Records supplied -
——————————

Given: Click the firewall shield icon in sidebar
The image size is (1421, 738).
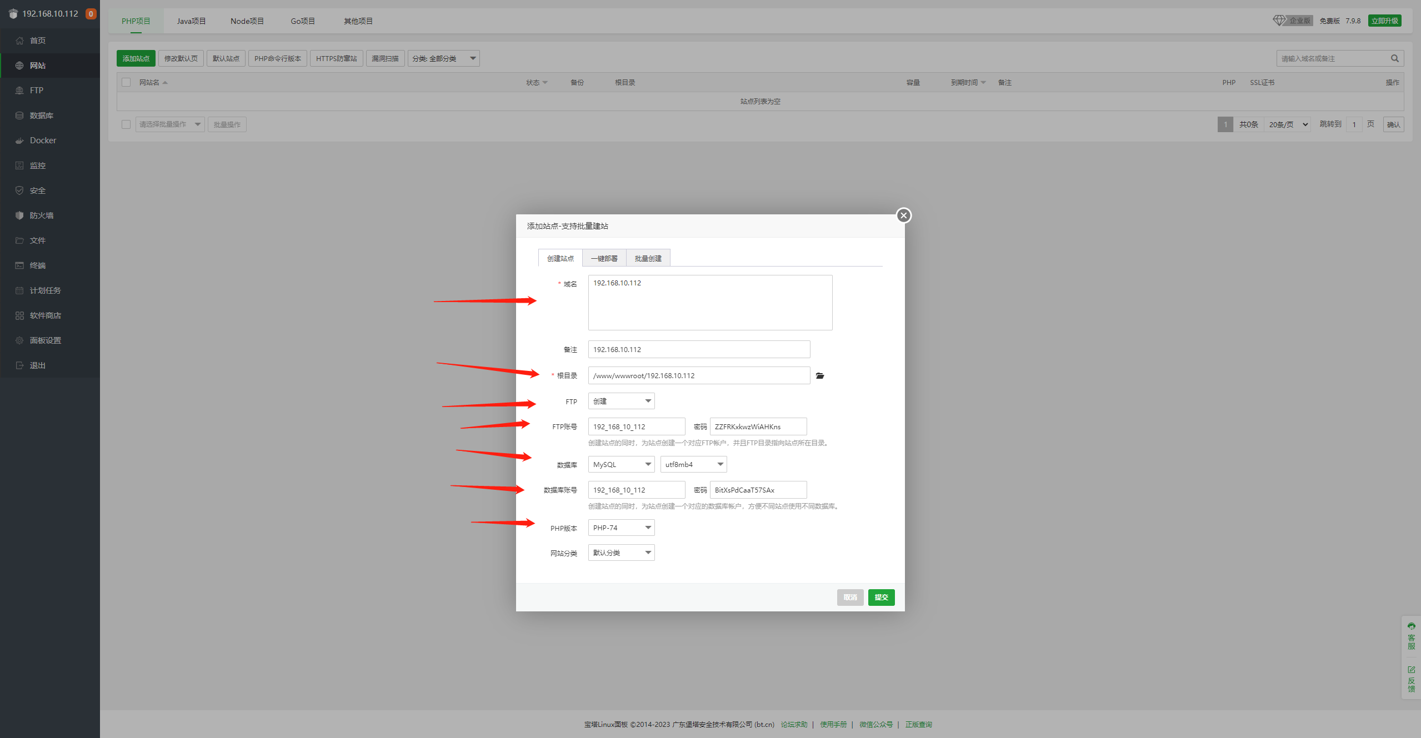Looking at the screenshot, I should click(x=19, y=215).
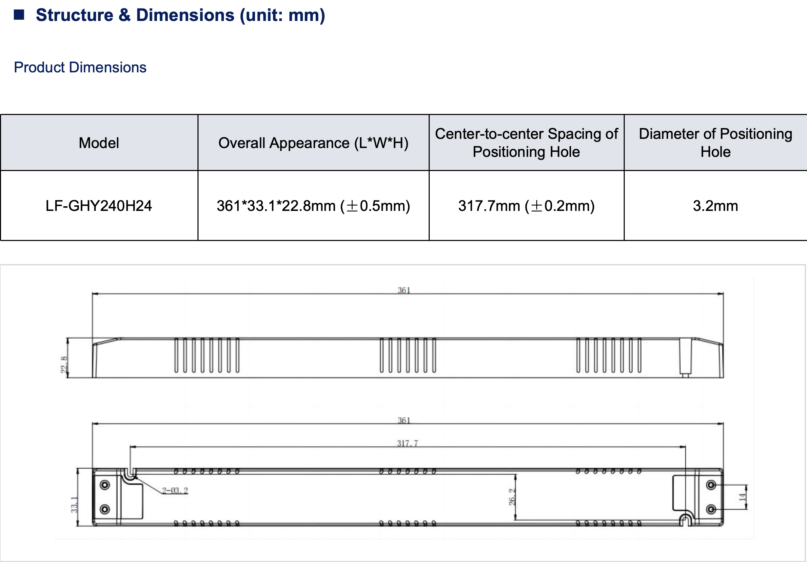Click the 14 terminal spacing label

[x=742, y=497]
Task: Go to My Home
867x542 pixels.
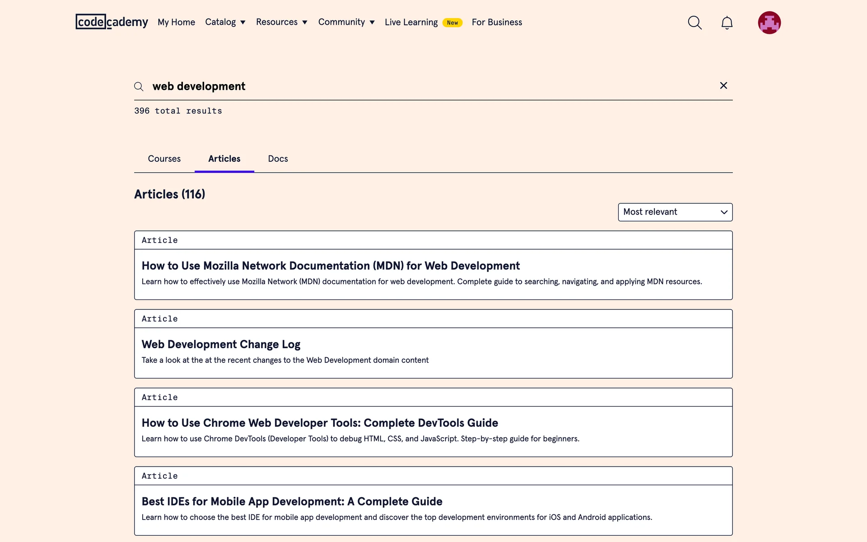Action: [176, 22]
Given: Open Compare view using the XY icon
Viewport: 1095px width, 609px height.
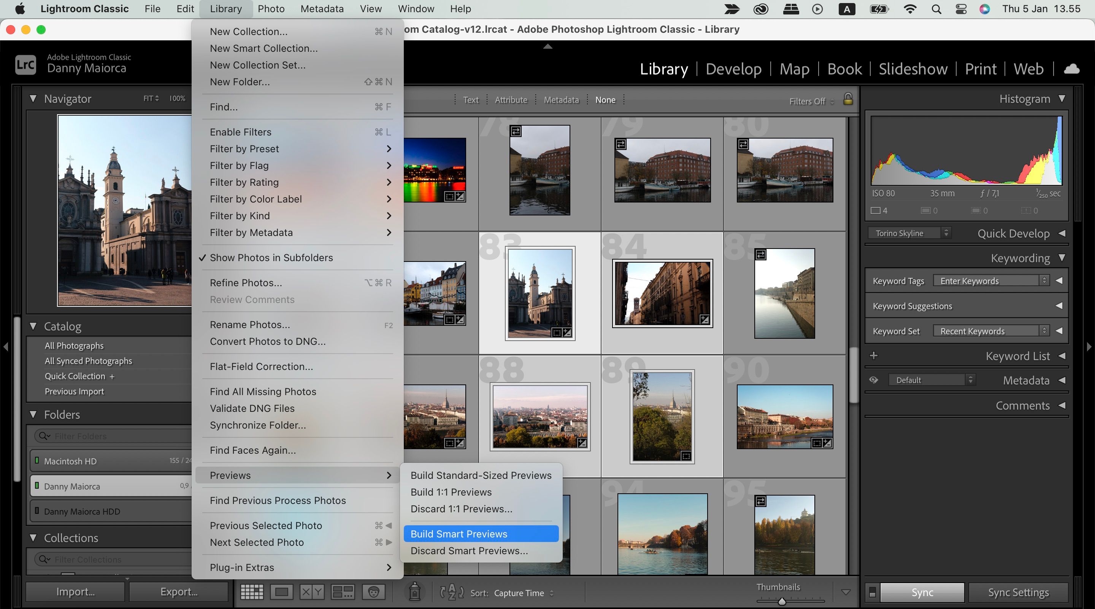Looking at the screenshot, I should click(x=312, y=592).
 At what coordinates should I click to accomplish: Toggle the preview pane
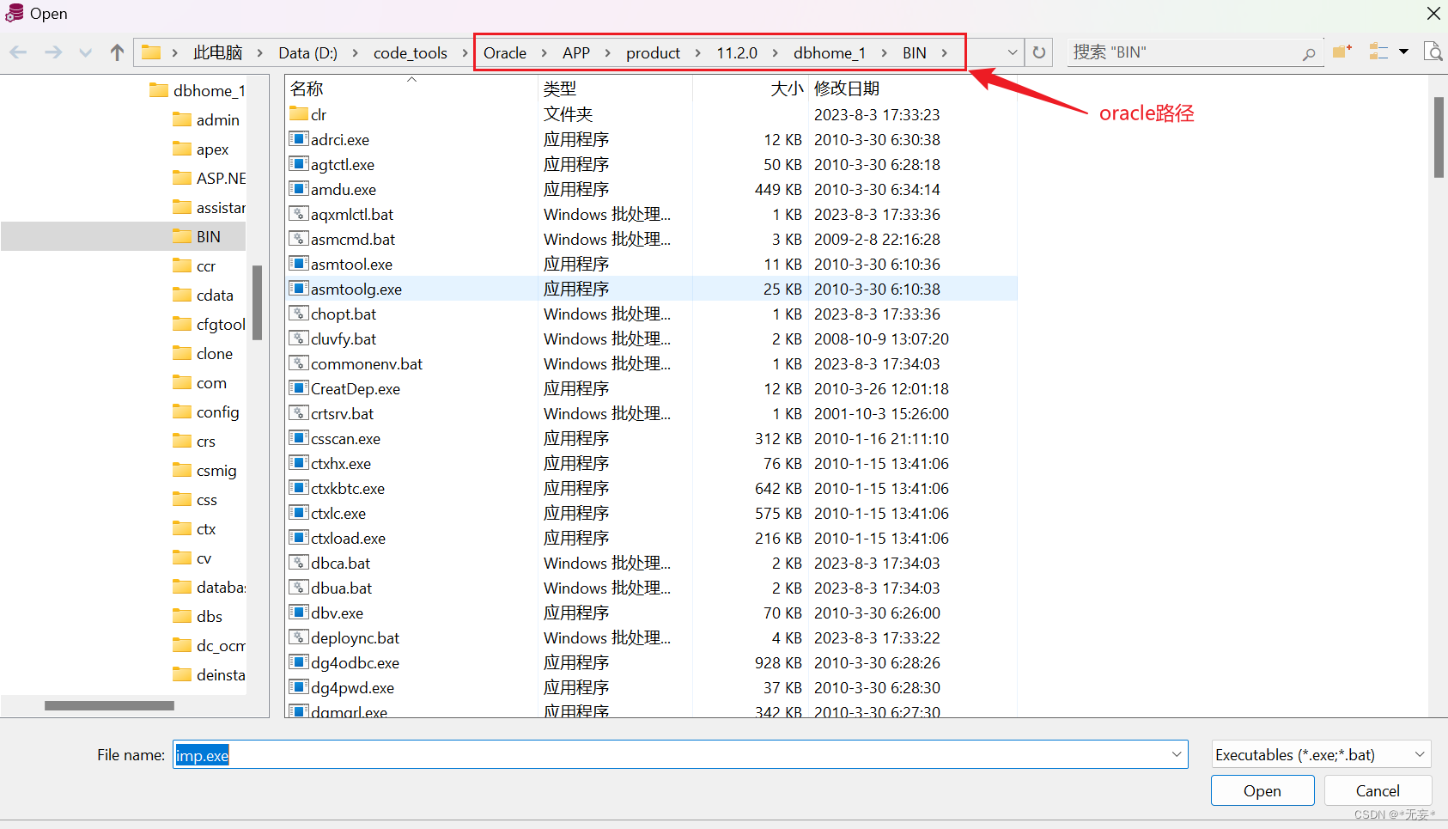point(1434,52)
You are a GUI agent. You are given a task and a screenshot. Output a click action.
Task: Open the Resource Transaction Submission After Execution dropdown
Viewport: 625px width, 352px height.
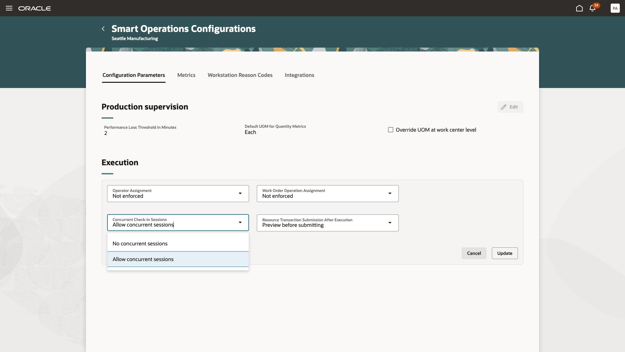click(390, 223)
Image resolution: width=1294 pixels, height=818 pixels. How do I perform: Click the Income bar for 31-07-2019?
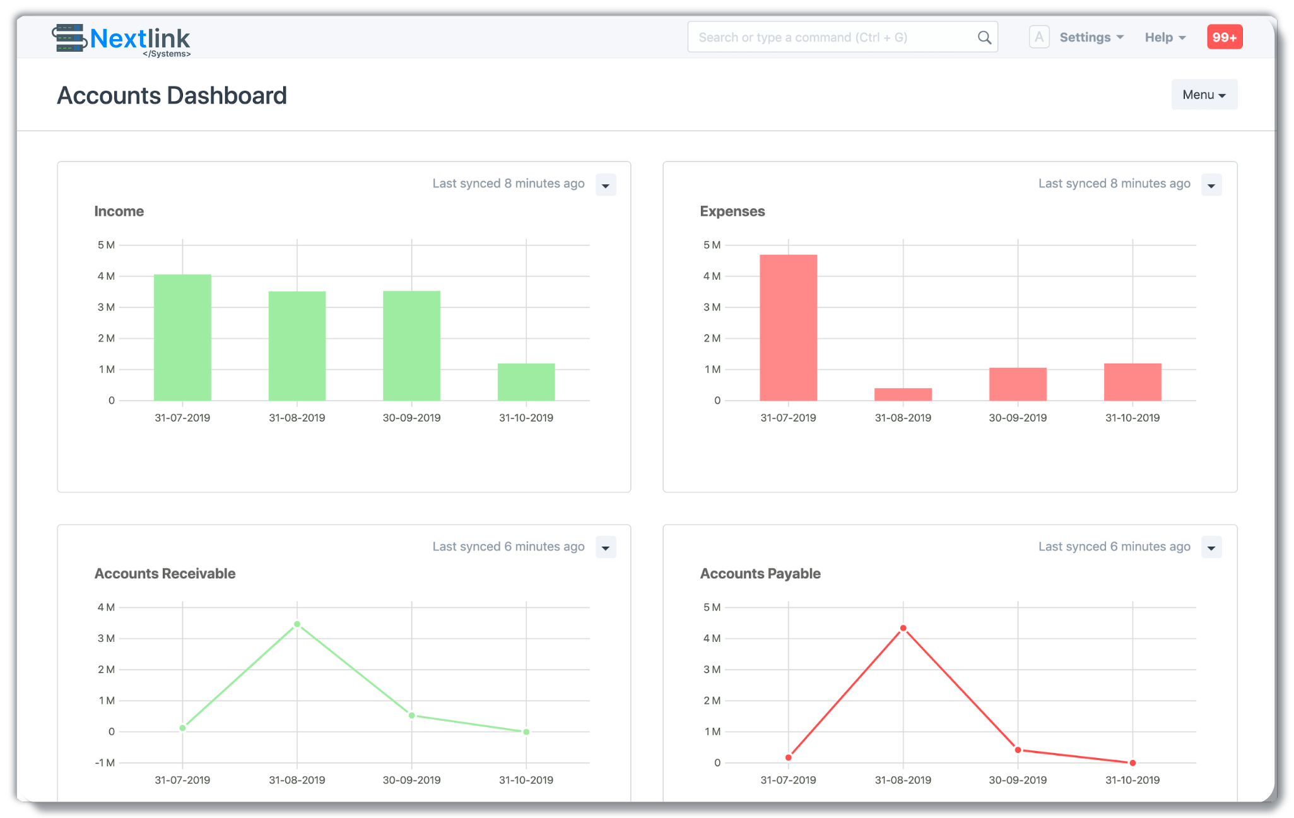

——————————

Activity - Leave the pictures out and reproduce all of the records exactly.

Reply -
Given: Click the firewall shield icon in sidebar
The image size is (1421, 738).
Looking at the screenshot, I should click(x=19, y=215).
Click the 14 terminal spacing label

[x=742, y=497]
Task: Go to My Home
867x542 pixels.
Action: [176, 22]
Given: Open Compare view using the XY icon
Viewport: 1095px width, 609px height.
Looking at the screenshot, I should click(x=312, y=592).
 At what coordinates should I click to accomplish: Toggle the preview pane
point(1434,52)
You are a GUI agent. You are given a task and a screenshot. Output a click action.
Task: Open the Resource Transaction Submission After Execution dropdown
Viewport: 625px width, 352px height.
click(390, 223)
Image resolution: width=1294 pixels, height=818 pixels. How do I perform: Click the Income bar for 31-07-2019?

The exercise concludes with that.